Dernier avertissement de Kaboul

Les interventions internationales au Sahel pourraient connaître le même sort. Par Moussa Tchangari.

Dans les capitales des grandes puissances qui ont fait la guerre en Afghanistan pendant 20 ans, on est perplexe. « Kaboul n'est pas Saigon », déclare un haut fonctionnaire américain. Mais c'est une débâcle, à certains égards bien plus grande que celle du Vietnam en 1975. La détermination des talibans a eu raison des armées occidentales pourtant mieux équipées. Cela étant, c'est le leadership politique de l'Occident qui est responsable de la défaite. Les gouvernements ont peut-être mis tous leurs efforts dans cette guerre.

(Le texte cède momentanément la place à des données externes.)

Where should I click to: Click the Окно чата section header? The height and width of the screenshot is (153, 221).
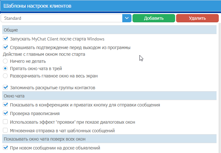coord(109,96)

Mais ils se sont toujours appuyés sur une élite profondément corrompue qui n'est pas moins hostile à la démocratie que les talibans. Portée au pouvoir et maintenue en place par des armées étrangères, cette élite a pu s'enrichir sans retenue pendant 20 ans - tout comme le complexe militaro-industriel de l'Occident. Les « coûts », les vies humaines et les énormes sommes d'argent que cette guerre a engloutis ont été supportés uniquement par les « petites gens » en Afghanistan et les petits contribuables en Occident.

C'est précisément parce qu'une telle guerre n'est en aucun cas un malheur pour tous qu'elle continue à être menée dans la région du Sahel. Ici aussi, les puissances occidentales mènent depuis des années une guerre contre des groupes armés, idéologiquement proches des talibans afghans. Ici aussi, les élites sont corrompues et n'ont aucun sens des responsabilités envers leur pays. Ici aussi, le dialogue, les réformes et les droits sont refusés - avec le risque qu'un jour, des « talibis à moto » fassent leur entrée dans les capitales. Les événements de Kaboul sont un avertissement. Ils témoignent de ce qui peut arriver si les élites dirigeantes du Sahel et leurs soutiens occidentaux continuent à ignorer la revendication de réformes audacieuses. Car ce n'est qu'au travers d’un processus politique courageux que l'on peut gagner la force politique et militaire la plus puissante – les « gens ordinaires », la population.

Des hommes et des femmes de bonne volonté doivent se lever et proclamer que la guerre actuelle ne peut être gagnée avec les mêmes armées étrangères qui ne l'ont pas gagnée en Afghanistan. Si cette guerre peut être gagnée, ce n'est que par la volonté du plus grand nombre et par des initiatives audacieuses en vue d'un nouveau contrat politique et social ; un contrat qui rende la souveraineté au peuple et crée les conditions préalables à une vie décente pour les millions de personnes qui en sont actuellement privées.